Our first thought was 'Holy crap, that's expensive!' But, we rented the boat anyway. A 17 foot Triumph with a 50 HP outboard motor for 6 hours at a final cost of $352.24. Was it worth it? Yes, it was.

Summersville Lake is huge, clean and clear with rocky, striated walls, many that soar above the lake by well over a hundred feet. There are probably more than a hundred coves, and some are coves off of coves, where you can anchor your boat, whether a little motorboat like ours, a pontoon, speedboat, jet ski or houseboat, and jump into the water for a refreshing swim. It is also a sport fisherman's heaven-on-earth with an array of species to challenge their skills such as small and large mouth bass, lake pike, walleye, catfish, trout, crappy and brim. It is said there is even a jelly fish type creature that inhabits the lake.

The thick forests that surround the lake are still green with an occasional splash of contrast, and I can only imagine the explosion of color it will sport in just a month or so from now. Regarding the natural world, we saw two deer when we anchored in a cove for lunch, otherwise the number of wildlife, birds included, have been virtually non-existent. I was hoping to catch sight of a black bear but, to date, no such luck.

I really can't recommend enough a vacation to West Virginia. There is so much to see that we will be back in our future travels. And, I know many people think West Virginia is full of uneducated hicks.

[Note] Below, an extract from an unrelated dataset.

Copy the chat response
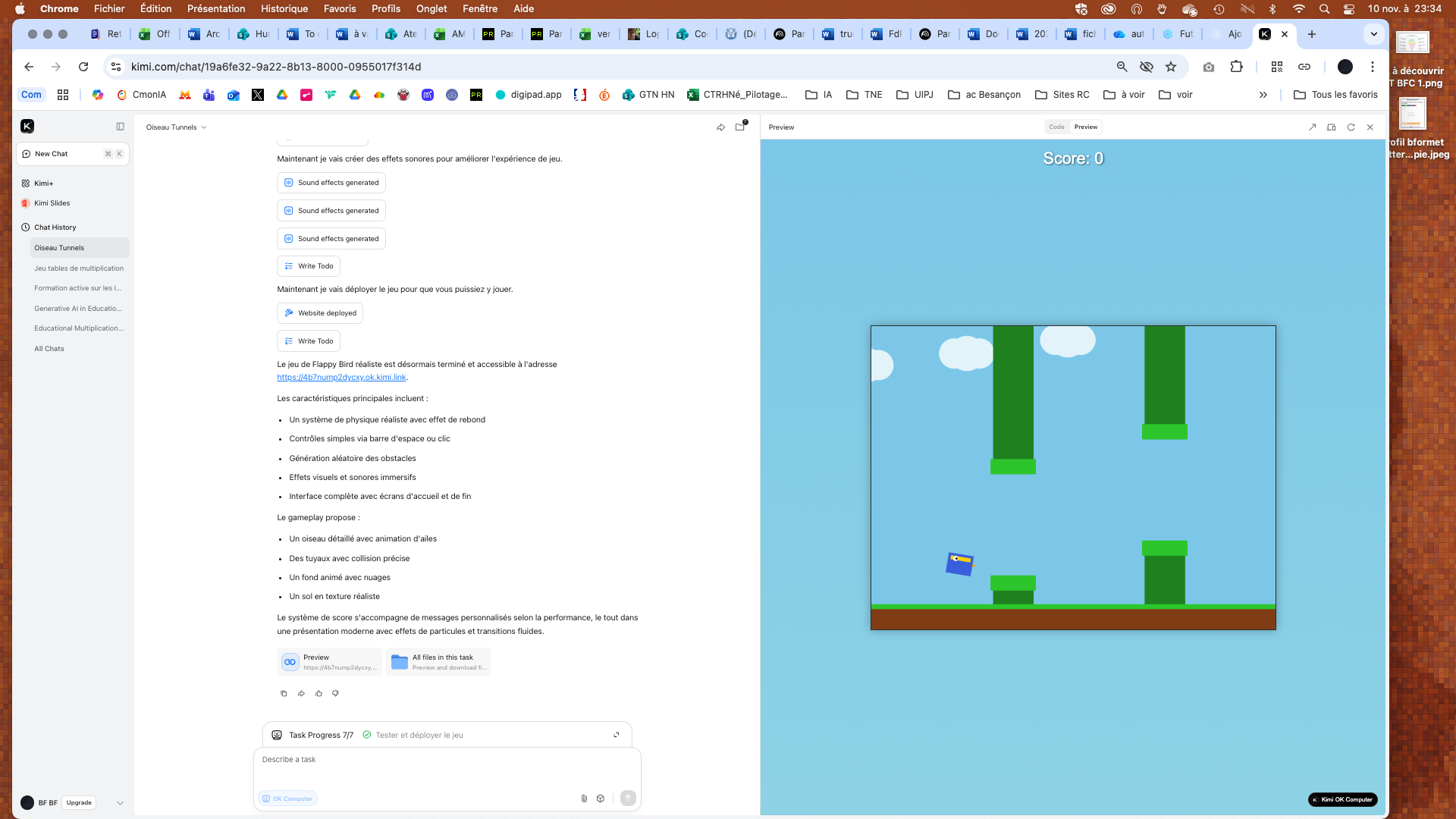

It just ain't so, folks, it just ain't so. In fact, West Virginia is losing some of its coal mines, and our current president has made it so difficult for new ones to start, that residents of this state are ultimately going to rely on tourism to sustain them. Besides, most of the coal mines that exist are owned by persons and companies out of state, and they take the profits with them to spend elsewhere, which impacts the state's economy—not in their favor. We must acknowledge the fact that this country would not have become what it is without the natural resources of West Virginia and it's people. Because of this, I think we all need to help support them for all they have done, often at high personal cost, for the rest of the country over all these many, many years.

This, obviously, isn't a photo of the lake, but Rob is enjoying himself.
The lighthouse during the day.
The lighthouse at night.
The lighthouse from the lake.
The lighthouse from the lake and, believe or not, you can see the front of the Beast in this photo. Whadaya mean you can't see it?
See the white spot at the base of the lighthouse (right side of photo)? That's the Beast. Whadaya mean you still can't see it?

Here it is!

Look at the patterns of color in this rock. You can see people who look like they're at a party during the roaring 20s.

This is a closer view of part of the scene in the photo above.

Like Bonsai. My father would have appreciated this.

See the man with the big coat and hat?

Although it isn't apparent in most of the photos, the lake looked very green from the reflection of all the trees.

My photography assistant and boat driver (aka Captain).

We had to be careful of the rock below the surface.

Budding rock climbers.

Giving you a little perspective.

You've seen this before, but from a different angle.

The clouds made a beautiful display as well.

Autumn is coming. My favorite time of year in the east.

One of two examples of how this lake can be enjoyed.

Wouldn't it be fun to houseboat for a week or two?


  1. Awesome account of your stay here at Summersville Lake Retreat. Can't wait to see your future journeys.

    1. Beautiful photos. Your blogs are so much fun to read. And that you two are really enjoying your travels. And just going with the flow when the unexpected happens.